Neuroendocrine control of maternal stress responses and fetal programming by stress in pregnancy

Abstract

The major changes in highly dynamic neuroendocrine systems that are essential for establishing and maintaining pregnancy are outlined from studies on rodents. These changes optimise the internal environment to provide the life support system for the placenta, embryo and fetus. These include automatic prevention of further pregnancy, blood volume expansion, increased appetite and energy storage. The brain regulates these changes, in response to steroid (estrogens, progesterone) and peptide (lactogens, relaxin) hormone signals.
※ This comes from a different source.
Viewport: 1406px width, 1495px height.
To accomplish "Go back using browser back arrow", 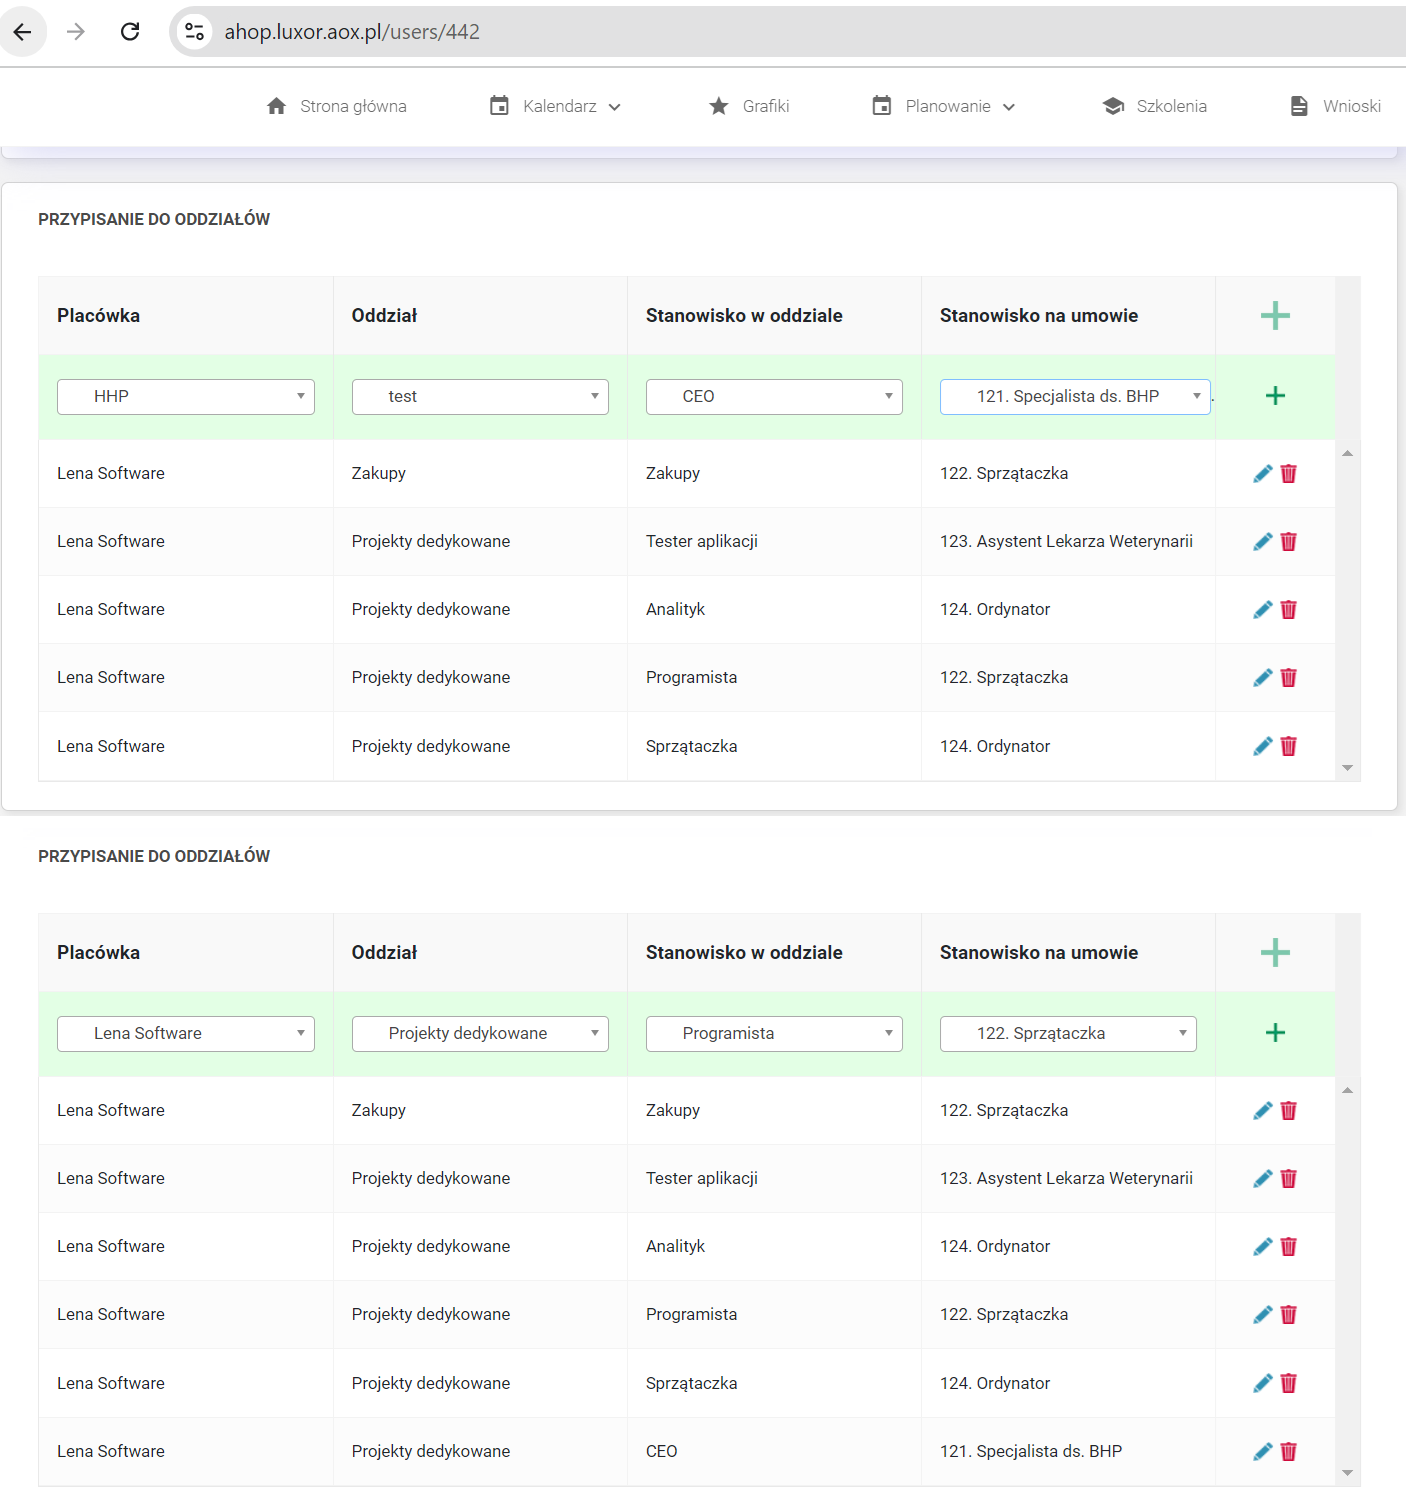I will coord(22,32).
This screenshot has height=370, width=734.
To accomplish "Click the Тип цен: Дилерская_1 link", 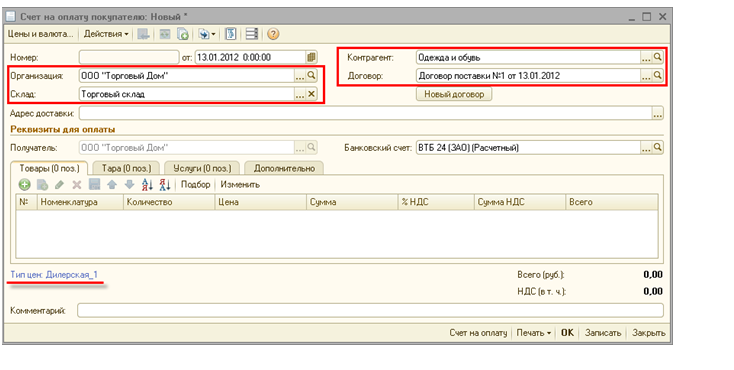I will [x=54, y=274].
Activation of inhibitory endogenous opioid mechanisms in the brain in late pregnancy restrains premature secretion of oxytocin, and attenuates hypothalamo-pituitary-adrenal (HPA) responses to stress. This opioid mechanism is activated by allopregnanolone, a neuroactive progesterone metabolite. The significance of reduced HPA axis responses in shifting maternal metabolic balance, and in protecting the fetuses from adverse programming of HPA axis stress responsiveness and anxious behaviour in later life is critically discussed. Experimental studies showing sex-dependent fetal programming by maternal stress or glucocorticoid exposure in late pregnancy are reviewed. The possibility of over-writing programming in offspring through neurosteroid administration is discussed. The impact of maternal stress on placental function is considered in the context of reconciling studies that show offspring programming by stress in very early or late pregnancy produce similar phenotypes in the offspring.